Any actual medical recommendations? Of course not.
Perhaps the surgeon general ought to call for a ban on Democratic mayors and city councils in cities of more than a certain size — call them “high-capacity assault metros.” After all, there are lots of places that have tons of guns and relatively low rates of violent crime while there are practically no big cities with Democrat-dominated local governments that do not have serious violent-crime problems.
Incredibly, the surgeon general has almost nothing to say about the one genuinely medical aspect of violent crime in the United States: the incompetence of American psychiatric care, particularly in the public-health sector — something that might, after all, be of some interest to a man who is, remember, the head of the national public-health service.
In his long, poorly informed, and often incoherent report, Vice Admiral Murthy does not even consider mental-health as a cause of crime but mentions only the resulting “mental-health burden and trauma for those exposed to firearms violence.” About half the mass shooters in the United States from 1982-2023 had documented mental-health problems before they committed their crimes.
The Commissioned Corps of the US Public Health Service, of which the surgeon general is the chief, has a small army of mental-health specialists on its payroll. What are they doing all day? Counseling people displaced by wildfires.
I’ll believe it is an emergency when the people who call it an emergency act like it is an emergency.
The main problem for the gun-grabbers is that the Supreme Court has decided that the Bill of Rights means what it says, leaving a big constitutional roadblock in the path of progressives who would like to seize firearms in Wyoming and Maine to make Democrats feel better about the lawlessness in Chicago and Los Angeles.
The violent-crime situation in the United States is not very good at all, but the Biden administration does not want to talk about that as a law-enforcement problem — an important progressive constituency absolutely hates the police.
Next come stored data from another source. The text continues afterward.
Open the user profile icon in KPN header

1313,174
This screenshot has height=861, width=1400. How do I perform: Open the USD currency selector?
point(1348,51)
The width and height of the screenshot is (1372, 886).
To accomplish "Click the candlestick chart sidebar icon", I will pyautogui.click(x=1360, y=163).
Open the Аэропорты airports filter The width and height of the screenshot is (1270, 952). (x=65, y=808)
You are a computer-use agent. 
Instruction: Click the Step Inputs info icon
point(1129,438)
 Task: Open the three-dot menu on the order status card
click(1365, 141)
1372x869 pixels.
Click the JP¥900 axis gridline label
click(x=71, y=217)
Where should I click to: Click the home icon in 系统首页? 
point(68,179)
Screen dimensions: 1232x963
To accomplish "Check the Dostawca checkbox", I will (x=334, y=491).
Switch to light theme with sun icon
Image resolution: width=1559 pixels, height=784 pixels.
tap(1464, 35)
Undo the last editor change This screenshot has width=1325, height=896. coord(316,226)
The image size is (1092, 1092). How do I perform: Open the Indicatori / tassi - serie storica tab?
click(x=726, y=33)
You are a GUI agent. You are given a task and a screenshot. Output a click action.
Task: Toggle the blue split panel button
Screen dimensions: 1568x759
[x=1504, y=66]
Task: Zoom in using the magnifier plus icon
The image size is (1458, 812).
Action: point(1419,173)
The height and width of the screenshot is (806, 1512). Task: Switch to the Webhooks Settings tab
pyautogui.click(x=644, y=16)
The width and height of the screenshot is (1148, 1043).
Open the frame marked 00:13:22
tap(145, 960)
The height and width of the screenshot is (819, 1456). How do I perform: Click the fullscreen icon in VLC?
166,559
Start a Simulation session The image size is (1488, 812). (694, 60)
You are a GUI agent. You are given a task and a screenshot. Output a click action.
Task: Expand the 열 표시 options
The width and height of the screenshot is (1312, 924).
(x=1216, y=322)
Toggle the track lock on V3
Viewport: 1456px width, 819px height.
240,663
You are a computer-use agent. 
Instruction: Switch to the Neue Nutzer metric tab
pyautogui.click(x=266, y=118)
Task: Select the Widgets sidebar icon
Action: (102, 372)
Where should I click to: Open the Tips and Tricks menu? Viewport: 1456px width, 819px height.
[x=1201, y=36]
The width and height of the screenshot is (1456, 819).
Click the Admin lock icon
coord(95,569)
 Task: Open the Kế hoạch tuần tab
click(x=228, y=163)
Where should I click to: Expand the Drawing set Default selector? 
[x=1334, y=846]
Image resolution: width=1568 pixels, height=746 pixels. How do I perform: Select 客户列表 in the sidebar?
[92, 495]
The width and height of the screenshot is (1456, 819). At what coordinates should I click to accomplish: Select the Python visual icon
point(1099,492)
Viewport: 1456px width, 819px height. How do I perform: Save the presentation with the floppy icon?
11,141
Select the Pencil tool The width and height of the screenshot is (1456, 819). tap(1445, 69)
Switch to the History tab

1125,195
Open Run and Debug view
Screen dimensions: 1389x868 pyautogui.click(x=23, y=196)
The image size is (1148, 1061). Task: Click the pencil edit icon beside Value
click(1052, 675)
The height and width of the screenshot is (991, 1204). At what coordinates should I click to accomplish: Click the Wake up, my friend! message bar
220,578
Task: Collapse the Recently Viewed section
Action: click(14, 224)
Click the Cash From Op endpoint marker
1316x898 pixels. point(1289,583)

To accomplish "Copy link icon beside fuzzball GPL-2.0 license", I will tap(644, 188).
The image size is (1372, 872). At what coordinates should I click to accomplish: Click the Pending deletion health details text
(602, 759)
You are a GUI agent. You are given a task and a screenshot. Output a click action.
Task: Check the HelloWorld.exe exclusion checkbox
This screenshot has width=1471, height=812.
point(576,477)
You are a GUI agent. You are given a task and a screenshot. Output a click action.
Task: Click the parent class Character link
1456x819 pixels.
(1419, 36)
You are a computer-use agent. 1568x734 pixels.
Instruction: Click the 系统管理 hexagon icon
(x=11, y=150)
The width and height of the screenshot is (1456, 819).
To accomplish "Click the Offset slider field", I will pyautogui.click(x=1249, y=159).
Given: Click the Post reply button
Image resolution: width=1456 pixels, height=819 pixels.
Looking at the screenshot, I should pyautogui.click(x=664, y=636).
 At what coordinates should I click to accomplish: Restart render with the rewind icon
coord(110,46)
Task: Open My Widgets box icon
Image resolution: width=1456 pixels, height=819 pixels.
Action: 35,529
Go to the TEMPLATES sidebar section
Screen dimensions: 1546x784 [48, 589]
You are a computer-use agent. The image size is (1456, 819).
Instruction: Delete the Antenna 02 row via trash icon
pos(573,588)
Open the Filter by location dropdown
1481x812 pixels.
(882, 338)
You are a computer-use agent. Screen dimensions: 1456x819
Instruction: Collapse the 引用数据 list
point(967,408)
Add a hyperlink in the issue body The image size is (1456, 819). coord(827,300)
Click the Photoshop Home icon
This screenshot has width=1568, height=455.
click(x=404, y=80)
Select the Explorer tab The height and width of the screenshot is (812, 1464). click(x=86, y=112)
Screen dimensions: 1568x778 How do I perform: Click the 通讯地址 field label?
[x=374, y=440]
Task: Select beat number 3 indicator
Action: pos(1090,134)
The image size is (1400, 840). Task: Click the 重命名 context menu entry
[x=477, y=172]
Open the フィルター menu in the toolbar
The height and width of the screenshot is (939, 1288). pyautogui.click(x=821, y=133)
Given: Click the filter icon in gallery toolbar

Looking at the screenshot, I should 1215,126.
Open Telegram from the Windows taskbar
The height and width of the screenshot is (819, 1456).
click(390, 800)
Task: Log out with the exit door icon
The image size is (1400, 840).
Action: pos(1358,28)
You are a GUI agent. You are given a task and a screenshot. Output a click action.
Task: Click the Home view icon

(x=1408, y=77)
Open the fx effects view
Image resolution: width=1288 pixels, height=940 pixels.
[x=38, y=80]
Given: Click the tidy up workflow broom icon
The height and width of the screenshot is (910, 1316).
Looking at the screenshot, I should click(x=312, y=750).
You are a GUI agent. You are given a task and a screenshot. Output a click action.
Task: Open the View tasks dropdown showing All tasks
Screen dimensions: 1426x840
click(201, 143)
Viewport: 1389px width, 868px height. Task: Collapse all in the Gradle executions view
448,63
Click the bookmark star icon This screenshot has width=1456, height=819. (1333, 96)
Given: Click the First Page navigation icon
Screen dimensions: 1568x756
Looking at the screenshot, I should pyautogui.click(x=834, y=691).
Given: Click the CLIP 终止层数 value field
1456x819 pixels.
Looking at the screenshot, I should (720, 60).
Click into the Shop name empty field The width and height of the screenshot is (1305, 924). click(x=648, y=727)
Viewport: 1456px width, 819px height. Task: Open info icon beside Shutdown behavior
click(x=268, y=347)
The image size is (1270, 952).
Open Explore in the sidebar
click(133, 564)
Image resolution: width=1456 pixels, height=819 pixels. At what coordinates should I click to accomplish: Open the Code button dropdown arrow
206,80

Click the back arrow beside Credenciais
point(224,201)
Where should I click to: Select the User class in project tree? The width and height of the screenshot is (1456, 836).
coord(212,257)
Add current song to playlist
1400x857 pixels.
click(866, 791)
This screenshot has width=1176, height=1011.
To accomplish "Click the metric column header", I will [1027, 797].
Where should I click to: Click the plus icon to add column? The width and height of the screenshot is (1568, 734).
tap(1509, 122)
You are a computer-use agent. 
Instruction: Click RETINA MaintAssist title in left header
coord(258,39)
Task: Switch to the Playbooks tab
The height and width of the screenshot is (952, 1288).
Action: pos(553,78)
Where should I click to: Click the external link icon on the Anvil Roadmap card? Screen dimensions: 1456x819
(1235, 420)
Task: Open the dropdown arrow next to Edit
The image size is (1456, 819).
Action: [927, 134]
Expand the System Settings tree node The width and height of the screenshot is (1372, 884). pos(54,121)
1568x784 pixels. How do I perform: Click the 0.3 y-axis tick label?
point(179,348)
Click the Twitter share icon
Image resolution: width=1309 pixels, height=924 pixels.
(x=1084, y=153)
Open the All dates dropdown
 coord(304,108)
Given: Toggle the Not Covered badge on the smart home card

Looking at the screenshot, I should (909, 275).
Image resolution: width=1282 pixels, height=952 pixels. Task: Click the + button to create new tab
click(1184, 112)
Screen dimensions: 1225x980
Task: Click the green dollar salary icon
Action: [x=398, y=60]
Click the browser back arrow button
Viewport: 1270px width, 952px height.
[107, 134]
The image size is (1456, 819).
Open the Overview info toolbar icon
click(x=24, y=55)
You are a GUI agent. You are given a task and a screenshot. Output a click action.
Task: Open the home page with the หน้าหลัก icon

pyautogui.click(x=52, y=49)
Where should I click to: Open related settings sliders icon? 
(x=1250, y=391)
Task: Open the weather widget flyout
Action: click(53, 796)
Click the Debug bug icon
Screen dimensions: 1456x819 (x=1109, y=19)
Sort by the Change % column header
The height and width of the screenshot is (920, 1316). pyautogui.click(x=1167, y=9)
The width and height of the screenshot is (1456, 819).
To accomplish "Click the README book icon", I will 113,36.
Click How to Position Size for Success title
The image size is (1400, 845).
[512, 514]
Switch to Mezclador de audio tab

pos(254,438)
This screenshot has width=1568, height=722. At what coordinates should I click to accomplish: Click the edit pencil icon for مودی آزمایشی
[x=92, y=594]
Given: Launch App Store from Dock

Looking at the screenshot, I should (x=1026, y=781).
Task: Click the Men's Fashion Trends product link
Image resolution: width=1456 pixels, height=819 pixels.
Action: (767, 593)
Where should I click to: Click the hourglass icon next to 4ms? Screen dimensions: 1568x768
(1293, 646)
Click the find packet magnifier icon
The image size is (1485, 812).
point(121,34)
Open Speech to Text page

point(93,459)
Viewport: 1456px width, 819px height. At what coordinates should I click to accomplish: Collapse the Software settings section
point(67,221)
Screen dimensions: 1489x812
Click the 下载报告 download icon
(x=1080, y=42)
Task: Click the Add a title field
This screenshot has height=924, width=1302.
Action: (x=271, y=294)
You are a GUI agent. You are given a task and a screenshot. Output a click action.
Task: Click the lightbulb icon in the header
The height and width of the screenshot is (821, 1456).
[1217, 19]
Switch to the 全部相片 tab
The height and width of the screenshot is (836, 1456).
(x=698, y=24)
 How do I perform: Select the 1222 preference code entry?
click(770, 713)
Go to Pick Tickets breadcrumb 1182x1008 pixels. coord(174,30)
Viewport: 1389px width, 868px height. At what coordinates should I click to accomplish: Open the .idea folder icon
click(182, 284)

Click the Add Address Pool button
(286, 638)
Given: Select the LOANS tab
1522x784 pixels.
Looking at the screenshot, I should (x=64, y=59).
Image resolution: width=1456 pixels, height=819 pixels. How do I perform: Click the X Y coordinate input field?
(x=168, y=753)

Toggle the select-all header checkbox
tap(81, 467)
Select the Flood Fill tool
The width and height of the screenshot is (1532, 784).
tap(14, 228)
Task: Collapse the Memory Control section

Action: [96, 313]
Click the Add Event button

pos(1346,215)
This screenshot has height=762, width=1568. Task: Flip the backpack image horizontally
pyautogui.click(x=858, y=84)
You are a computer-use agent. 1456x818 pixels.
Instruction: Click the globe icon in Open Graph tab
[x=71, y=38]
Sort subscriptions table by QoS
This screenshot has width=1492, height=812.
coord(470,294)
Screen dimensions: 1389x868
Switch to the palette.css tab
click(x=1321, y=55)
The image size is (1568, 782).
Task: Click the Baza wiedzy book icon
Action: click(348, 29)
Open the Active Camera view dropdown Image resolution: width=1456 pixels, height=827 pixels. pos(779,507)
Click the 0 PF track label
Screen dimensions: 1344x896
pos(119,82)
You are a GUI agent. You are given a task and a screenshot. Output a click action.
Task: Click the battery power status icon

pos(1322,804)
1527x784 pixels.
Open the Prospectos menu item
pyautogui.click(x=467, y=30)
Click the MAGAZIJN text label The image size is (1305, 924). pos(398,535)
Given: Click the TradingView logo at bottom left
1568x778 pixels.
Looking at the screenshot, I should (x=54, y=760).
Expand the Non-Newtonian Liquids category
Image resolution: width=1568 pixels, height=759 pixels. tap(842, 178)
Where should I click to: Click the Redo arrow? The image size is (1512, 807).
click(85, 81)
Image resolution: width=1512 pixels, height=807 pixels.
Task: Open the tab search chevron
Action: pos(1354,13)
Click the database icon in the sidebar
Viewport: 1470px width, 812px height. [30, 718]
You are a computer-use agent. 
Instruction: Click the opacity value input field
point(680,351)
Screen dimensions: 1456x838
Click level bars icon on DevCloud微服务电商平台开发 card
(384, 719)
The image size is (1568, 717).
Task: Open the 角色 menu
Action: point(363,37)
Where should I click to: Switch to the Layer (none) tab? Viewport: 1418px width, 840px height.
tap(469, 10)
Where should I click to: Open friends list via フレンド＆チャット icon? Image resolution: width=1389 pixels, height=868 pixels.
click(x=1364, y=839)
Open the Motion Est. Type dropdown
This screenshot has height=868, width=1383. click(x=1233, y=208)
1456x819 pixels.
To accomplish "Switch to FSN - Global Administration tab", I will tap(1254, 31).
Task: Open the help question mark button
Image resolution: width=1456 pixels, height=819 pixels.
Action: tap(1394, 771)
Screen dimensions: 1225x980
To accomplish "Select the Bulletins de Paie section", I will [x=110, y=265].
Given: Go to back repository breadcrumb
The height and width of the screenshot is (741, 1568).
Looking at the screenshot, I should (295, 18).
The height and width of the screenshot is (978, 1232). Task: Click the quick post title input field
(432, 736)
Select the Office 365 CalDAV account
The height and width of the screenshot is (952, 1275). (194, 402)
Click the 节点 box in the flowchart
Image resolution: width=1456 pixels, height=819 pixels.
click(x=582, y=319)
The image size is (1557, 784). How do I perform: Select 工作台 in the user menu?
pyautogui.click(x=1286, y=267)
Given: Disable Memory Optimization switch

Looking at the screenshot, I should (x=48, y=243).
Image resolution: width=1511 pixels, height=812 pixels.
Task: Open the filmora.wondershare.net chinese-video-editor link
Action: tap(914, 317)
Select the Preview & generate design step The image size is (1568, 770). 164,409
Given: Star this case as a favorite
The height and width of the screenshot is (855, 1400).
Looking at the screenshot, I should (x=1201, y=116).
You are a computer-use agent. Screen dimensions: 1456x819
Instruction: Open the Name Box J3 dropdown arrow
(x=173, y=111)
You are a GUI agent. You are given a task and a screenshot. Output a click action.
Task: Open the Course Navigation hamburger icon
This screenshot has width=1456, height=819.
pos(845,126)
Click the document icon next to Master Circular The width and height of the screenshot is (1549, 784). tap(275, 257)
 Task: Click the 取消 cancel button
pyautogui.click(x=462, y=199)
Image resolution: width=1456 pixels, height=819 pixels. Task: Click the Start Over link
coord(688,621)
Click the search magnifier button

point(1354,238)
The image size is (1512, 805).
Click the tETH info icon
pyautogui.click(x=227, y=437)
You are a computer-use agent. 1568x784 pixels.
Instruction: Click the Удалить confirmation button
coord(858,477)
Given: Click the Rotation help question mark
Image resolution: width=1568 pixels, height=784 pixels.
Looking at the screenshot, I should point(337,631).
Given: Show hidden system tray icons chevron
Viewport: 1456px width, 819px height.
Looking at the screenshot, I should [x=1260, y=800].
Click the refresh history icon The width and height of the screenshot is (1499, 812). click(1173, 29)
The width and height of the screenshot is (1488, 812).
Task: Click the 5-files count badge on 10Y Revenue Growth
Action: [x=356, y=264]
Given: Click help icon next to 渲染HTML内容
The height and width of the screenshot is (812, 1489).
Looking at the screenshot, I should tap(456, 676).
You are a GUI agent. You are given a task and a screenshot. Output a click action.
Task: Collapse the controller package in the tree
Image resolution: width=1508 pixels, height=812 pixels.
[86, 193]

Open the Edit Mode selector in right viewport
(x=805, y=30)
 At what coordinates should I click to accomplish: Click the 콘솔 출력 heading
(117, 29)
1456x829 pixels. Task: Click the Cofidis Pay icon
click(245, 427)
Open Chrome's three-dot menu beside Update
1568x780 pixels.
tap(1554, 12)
So, now the issue is to be one of health care.
But is the situation an emergency? In 1990, New York City had 2,605 murders, mostly shootings; in 2023, there were 386. Room for improvement, sure, but also much improved — hardly an unprecedented crisis. Nationwide, violent crime rates have been trending lower for decades, even accounting for the COVID-era uptick. Even in many places with incompetent Democratic leadership.
The Commissioned Corps of the U.S. Public Health Service is the most Washingtonian kind of uniformed service you could imagine: all officers, no enlisted men, and legal “noncombatant” status if they happen to wander into a danger zone. (I mean Afghanistan, not the Bronx.) It is a very silly relic of an earlier time, but it remains a uniformed service and Murthy is a member.
It is not the job of the uniformed services to lecture Congress on what the law should be. Speaking more broadly: It is the job of the executive branch to execute the laws, not to make them. The Supreme Court just reminded the ATF of that fact in the matter of Donald Trump’s unconstitutional bump-stock ban, recently overturned.
Of course, there is room for disagreement about the issue. If Vice Admiral Murthy feels so strongly about gun violence, he should resign his commission and run for Congress, which is the place for that kind of disagreement.
Otherwise, he should maybe think about getting back to his area of expertise: medicine.